The question of an appropriate scale has me worried. I think the balance scale that came with the Lee set my not be, shall we say.... Premium. I zero it at night and by morning It's pointing to the ceiling. I'll be getting an electronic one before loading. I was going to heavily depend on the Lee disc powder dispenser. Bad idea? If the die manual said to set it at .30, I was going to do so and then weigh finished rounds to check for annomolies. I know I am sounding far more casual than I actually am about this. I'm reading the ABCs of Reloading as well as Lyman's 49th while perfecting dummy rounds prior to any serious work.

DanTheFarmer
December 28, 2012, 07:37 PM
Hi Guy,

The general concensus is that the Lee scale, when used properly, is very accurate. It may not be conveninet (vernier scale, rezeroing after sitting overnight, low capacity) but used within its limitations you can be confident of its accuracy.

Most who use the Lee disk system seem to find that they are consistent, but throw charges less than listed in the charg. If your load recommends the .30cc try the .32cc disk and weigh 10 in a row and see if that works. When I find a load I like I write the actual disk used on the label for convenience. Don't weigh the final rounds as your verification, weigh the acutal powder charge thrown. Weighing the final round might provide you with an extra check that will make you feel better but you definitely want to verify the powder charge seperately. The Lee scale has a low capacity so you won't be able to weigh finished rounds except with very light bullets.

DOUBLE CHECK! Even with a known disk double check the powder charge by verifying before loading and by sampling during loading (I weigh every 5th or 10th powder charge for pistols. I weigh every rifle round.).

Good Luck,

Dan

mineralman55
December 29, 2012, 12:06 PM
AA#2 is a great powder for .38/357. 3.6-4 grains under a 158 bullet will get you ~665-756 fps. An additional benefit is that AA#2 is insensitive to position of the powder in the case, making it ideal for light loads in big cases. Check the Accurate website for the full .38 Special listing.

guyfromohio
December 29, 2012, 11:31 PM
My first attempt at Reloading tonight. .38 spl... 158gr plated HP over 3.1gr of Bullseye. Lost a few primers, but no real hang-ups. I'll shoot the first few lefty just in case though. I'm pretty excited about this.

stompah
December 30, 2012, 01:43 AM
Your new to reloading and you are thinking of shooting lefty? Might I suggest a bullet puller? If you aren't 100% comfortable shooting your loads in your right hand then you are not ready.
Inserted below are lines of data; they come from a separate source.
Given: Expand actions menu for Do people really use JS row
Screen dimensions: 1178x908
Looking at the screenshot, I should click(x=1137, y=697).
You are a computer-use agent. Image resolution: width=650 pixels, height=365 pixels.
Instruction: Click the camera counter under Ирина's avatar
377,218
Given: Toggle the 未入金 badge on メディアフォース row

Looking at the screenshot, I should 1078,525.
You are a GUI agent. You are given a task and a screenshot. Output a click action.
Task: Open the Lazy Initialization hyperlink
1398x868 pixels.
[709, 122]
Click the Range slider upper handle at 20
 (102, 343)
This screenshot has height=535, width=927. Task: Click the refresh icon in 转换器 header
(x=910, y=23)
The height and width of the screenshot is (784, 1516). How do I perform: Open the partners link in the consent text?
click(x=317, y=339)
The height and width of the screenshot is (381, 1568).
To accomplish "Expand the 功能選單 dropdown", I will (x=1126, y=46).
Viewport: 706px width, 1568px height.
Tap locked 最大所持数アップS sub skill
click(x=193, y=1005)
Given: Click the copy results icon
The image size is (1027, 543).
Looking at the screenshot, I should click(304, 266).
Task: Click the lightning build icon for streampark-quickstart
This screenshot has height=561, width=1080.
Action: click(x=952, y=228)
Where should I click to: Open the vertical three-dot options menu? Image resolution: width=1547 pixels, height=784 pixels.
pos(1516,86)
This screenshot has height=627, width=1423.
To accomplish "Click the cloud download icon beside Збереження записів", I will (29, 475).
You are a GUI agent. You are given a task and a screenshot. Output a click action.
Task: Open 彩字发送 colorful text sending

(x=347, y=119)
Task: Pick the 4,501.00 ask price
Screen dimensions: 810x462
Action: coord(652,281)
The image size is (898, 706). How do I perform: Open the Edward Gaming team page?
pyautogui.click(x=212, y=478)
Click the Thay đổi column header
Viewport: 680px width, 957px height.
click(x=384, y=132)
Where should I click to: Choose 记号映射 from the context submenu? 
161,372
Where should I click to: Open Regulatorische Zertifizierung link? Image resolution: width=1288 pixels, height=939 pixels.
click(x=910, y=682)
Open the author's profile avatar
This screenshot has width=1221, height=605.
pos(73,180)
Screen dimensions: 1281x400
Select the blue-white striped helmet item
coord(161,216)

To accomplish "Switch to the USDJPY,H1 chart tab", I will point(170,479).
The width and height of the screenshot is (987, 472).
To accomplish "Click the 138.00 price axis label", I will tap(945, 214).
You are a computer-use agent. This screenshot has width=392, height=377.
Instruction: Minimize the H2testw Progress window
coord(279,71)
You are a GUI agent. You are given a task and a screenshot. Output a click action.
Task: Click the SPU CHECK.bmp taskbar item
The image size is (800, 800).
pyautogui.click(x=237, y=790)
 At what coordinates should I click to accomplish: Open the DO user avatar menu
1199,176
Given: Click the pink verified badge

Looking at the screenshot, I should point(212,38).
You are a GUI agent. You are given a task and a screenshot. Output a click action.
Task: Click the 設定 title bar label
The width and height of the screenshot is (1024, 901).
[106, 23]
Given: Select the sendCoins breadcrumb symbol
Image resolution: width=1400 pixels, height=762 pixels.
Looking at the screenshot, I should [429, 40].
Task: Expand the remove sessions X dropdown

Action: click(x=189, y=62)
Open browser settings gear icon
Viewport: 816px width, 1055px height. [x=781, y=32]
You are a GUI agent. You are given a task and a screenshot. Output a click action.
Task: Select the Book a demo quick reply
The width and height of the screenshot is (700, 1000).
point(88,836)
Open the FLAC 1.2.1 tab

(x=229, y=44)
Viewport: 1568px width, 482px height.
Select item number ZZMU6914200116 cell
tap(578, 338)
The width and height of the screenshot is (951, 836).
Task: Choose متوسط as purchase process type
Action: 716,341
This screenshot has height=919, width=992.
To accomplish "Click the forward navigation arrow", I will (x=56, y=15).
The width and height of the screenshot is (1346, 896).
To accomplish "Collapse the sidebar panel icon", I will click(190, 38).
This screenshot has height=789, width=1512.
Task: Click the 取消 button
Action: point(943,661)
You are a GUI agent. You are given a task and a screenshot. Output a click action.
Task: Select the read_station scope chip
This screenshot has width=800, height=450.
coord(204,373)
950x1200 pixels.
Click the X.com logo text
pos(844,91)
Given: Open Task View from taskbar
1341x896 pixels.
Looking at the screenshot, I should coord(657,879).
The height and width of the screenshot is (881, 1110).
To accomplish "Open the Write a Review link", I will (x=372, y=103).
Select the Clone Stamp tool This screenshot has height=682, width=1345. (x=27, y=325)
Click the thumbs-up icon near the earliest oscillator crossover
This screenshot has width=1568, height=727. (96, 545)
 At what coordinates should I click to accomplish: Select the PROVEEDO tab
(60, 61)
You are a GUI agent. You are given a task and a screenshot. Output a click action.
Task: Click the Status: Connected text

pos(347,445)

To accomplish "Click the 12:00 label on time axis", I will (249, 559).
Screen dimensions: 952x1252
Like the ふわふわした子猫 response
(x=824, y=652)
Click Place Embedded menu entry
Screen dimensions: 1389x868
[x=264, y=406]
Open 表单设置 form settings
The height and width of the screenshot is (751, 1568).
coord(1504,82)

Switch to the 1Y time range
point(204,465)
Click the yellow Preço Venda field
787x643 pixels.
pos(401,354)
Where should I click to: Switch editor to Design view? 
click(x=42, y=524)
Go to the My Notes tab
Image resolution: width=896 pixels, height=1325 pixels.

How many did you make? What is the minimum and maximum loads? Why only the one powder weight? Why aren't you working up your loads?

I also recommend Trail Boss. Loading in in .357 it has become my favorite load. I am exactly in the middle of the range, so if I over or under charge a few tenths I am safe.

guyfromohio
December 30, 2012, 08:51 AM
Joke..... Because I followed the directions. I'm not in experiment mode yet, but thank you for the input.

I dumped every 10th round to weigh the powder. The primers are seated, the rounds are at length using an electronic caliper, and the crimp appears to be in a good spot (my one ? Mark).